You might need to pick your jaw up off that floor: Cenovus just tripled its dividend after profit clocked-in 7 times greater than Q1 of 2021 with an EPS of $0.81 on $17.96B in revenue driven by higher average realized sales prices both up and downstream. The dividend has been boosted from $0.035/share to $0.105/share. Cenovus boosted its expected capital spending for 2022 by $300M to $2.9B-$3.3B, but that’s not to find more crude, it’s to rebuild the Superior Refinery in Wisconsin.

Nuttall says with long reserve life across the industry, there’s no need to pull more oil out of the ground to capitalize on triple digit crude prices. But will sky-high prices lead to demand destruction? Nuttall doesn’t think so. “Periods of negative demand growth are very, very rare,” he points out. “You'd have to go back to the financial crisis and obviously COVID for those very unique times in history, so I do expect the rate of growth to decline and in fact, that's part of my thesis, but I don't see negative demand growth for the foreseeable future.”

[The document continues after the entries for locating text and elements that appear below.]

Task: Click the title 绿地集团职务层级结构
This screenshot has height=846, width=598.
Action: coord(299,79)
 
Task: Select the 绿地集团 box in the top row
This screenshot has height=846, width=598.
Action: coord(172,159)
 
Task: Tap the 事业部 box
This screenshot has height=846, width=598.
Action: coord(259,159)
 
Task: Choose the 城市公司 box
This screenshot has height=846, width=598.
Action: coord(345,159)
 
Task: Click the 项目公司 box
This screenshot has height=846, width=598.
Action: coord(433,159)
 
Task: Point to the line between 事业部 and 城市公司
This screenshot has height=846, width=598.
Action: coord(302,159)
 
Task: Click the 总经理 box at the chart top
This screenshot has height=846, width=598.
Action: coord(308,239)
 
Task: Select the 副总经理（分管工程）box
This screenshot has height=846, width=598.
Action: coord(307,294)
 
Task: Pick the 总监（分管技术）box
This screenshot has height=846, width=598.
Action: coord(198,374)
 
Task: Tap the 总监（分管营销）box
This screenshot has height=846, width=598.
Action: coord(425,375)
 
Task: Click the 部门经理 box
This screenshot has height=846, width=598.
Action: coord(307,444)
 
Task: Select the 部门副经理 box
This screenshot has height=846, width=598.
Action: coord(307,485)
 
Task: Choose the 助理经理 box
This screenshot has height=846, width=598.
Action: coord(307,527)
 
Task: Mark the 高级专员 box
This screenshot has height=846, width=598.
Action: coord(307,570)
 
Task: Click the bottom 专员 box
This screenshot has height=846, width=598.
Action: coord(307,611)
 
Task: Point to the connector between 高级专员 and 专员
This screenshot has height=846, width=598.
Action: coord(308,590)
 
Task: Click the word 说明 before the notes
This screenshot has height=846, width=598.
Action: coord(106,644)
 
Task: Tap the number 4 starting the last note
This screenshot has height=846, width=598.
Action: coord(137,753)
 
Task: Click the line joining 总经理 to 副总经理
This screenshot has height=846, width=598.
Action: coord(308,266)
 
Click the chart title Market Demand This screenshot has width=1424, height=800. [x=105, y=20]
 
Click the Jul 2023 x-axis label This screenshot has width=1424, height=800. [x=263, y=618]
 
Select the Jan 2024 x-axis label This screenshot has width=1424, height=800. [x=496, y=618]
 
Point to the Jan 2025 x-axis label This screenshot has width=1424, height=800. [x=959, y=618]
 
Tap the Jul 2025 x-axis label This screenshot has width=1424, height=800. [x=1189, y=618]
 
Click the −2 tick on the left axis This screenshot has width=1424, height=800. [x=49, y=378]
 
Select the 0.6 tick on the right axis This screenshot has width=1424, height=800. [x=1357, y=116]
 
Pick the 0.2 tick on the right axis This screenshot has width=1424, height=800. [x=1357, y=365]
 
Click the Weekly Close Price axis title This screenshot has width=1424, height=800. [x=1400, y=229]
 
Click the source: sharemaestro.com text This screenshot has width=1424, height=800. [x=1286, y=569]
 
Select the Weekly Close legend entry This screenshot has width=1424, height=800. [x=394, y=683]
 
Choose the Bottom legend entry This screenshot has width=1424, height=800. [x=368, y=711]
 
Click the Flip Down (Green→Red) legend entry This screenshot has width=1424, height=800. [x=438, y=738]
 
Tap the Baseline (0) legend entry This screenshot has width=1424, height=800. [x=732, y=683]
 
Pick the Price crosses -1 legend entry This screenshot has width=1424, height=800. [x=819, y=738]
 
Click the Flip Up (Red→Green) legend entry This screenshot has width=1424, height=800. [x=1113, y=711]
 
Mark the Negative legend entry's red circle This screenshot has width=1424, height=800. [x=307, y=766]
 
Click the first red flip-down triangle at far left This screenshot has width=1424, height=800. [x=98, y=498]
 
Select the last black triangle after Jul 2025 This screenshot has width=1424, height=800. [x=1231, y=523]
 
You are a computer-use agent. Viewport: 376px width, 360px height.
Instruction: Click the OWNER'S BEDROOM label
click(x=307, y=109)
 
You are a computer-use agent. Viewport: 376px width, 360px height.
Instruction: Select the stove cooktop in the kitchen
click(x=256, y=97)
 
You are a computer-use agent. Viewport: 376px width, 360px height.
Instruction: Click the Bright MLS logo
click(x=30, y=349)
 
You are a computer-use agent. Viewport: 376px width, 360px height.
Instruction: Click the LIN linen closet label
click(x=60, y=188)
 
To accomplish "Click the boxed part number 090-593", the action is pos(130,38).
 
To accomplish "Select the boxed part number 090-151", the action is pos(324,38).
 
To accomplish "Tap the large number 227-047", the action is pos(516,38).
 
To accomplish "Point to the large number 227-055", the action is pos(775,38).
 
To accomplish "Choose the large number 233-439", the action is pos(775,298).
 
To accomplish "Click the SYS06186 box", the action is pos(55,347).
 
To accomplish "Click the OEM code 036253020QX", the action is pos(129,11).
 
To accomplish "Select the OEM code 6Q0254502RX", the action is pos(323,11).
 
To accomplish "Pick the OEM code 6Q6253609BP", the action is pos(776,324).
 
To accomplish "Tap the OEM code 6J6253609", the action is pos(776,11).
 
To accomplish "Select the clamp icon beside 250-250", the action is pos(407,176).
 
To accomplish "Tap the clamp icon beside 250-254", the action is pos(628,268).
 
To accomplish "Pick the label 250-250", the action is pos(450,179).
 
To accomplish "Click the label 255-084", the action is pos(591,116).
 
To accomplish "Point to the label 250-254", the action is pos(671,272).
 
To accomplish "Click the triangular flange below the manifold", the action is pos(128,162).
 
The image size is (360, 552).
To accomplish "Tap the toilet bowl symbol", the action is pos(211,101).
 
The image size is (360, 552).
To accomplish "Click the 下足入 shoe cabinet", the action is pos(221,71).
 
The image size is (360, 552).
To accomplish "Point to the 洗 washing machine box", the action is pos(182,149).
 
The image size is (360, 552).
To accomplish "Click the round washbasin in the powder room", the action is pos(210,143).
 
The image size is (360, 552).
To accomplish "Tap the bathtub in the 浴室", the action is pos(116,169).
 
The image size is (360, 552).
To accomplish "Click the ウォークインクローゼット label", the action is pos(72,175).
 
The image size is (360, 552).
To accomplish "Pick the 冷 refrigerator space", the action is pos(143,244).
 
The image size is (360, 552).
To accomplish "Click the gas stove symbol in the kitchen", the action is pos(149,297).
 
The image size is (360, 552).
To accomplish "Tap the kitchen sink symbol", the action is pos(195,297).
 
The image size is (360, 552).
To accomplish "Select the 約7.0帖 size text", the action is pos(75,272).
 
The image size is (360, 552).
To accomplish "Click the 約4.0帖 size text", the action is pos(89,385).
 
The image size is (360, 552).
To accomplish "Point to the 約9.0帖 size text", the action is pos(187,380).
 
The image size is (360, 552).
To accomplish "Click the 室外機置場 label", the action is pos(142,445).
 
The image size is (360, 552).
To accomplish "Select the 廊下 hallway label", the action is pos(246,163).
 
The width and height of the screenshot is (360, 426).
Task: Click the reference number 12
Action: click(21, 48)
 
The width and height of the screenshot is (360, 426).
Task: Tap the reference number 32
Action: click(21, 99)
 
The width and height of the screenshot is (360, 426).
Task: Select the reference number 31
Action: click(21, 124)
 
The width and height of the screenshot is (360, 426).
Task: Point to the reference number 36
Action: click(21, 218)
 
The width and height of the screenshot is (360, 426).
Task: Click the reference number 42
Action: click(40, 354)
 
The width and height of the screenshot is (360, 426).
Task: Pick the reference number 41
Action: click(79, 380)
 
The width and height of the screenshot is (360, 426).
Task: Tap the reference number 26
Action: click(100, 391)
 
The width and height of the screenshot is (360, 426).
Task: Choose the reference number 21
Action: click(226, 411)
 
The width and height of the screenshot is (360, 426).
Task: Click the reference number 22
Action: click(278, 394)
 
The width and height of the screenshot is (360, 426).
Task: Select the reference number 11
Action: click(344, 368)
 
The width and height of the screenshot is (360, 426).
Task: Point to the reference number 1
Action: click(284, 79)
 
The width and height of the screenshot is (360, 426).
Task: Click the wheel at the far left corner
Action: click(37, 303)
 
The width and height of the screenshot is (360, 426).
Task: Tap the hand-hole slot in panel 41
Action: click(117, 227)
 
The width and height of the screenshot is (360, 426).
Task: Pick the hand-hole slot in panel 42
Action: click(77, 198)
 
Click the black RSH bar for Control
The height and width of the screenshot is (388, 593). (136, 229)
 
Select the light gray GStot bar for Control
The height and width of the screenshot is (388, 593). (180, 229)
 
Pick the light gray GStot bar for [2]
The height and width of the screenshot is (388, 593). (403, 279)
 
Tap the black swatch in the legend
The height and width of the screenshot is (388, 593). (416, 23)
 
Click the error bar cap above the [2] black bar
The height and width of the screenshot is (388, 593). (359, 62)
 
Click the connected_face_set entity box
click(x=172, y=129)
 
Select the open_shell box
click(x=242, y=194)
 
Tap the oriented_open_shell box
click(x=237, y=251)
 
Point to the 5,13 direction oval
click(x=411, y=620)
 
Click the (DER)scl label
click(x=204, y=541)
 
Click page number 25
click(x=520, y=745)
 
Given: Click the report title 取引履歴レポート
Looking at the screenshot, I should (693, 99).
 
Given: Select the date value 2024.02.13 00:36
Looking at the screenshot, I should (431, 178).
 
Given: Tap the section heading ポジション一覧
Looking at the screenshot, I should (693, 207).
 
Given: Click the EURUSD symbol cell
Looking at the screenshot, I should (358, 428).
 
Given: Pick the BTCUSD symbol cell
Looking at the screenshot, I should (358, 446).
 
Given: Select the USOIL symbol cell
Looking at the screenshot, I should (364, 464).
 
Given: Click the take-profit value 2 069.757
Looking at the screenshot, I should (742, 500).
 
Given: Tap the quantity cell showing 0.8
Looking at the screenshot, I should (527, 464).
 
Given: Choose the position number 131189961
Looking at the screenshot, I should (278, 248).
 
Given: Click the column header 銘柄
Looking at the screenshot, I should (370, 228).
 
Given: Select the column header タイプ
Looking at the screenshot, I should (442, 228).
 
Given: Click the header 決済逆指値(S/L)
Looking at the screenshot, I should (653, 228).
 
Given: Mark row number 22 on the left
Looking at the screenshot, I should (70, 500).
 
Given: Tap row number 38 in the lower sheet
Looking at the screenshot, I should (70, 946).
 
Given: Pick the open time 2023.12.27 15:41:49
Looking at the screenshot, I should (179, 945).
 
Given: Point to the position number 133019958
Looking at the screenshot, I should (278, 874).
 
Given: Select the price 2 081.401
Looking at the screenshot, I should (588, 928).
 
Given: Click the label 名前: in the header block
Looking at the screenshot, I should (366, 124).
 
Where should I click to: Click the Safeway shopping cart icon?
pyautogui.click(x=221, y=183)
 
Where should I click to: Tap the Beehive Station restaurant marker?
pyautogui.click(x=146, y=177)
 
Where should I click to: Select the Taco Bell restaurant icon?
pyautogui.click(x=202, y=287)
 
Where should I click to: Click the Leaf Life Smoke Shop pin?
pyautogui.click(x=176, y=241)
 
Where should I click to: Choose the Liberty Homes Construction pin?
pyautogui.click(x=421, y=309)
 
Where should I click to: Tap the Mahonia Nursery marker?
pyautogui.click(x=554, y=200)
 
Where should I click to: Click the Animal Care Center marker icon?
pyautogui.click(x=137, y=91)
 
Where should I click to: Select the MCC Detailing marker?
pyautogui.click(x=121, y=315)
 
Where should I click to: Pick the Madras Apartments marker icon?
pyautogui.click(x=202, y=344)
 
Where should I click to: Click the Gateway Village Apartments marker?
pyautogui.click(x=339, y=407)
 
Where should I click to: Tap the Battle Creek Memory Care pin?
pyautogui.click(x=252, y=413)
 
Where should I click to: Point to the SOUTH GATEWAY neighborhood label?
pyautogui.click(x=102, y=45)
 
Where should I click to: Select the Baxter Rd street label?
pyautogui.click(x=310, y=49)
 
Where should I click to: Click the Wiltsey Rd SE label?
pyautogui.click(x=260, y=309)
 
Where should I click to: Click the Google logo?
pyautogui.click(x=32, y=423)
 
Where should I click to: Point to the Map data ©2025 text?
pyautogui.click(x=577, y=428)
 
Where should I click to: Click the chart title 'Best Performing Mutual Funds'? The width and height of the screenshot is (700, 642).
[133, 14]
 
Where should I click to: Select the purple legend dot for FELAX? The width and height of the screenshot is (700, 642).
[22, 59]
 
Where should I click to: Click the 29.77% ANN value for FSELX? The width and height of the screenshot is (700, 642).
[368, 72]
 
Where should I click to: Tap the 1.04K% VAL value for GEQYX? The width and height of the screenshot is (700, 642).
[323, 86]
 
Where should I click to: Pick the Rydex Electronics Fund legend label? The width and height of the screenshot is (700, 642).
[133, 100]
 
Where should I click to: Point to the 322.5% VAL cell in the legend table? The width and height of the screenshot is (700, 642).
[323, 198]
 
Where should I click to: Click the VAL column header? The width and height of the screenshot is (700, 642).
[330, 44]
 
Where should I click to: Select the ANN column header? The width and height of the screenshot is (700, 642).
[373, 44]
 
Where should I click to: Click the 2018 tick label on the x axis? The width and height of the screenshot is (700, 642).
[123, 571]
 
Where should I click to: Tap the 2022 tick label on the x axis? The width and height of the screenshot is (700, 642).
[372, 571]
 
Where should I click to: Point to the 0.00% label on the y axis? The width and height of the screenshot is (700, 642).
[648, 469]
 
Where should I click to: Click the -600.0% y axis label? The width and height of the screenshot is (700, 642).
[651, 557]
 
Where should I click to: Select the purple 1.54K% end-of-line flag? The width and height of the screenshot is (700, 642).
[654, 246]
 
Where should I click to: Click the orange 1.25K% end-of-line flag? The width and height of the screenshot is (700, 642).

“Giddy” is how Nuttall describes Canada’s oil sands CEOs. Their shares are trading at 30% free cash yields, and that will be spun back to shareholders starting in the next six months and continuing into the beginning of next year. The sector will be debt-free next year, shares will be bought-back, and dividends will flow leading to a re-rating potential, Nuttall says, that will reveal just how cheap oil stocks are today. “I truly don't understand why more people do not see what we see,” he says, bewildered.

As for pump prices? With the average price at $1.83/litre at the start of Q2, will we ever see prices return to pre-war levels? Nuttall doesn’t think so, but he also isn’t concerned. “If it pains you to fill up your car it only means one thing. You don't own enough energy stocks or you don't own enough of an energy fund,” he cautions.

“I do the happy dance every time I fill up because I know that I'm being commensurately rewarded on the other side.”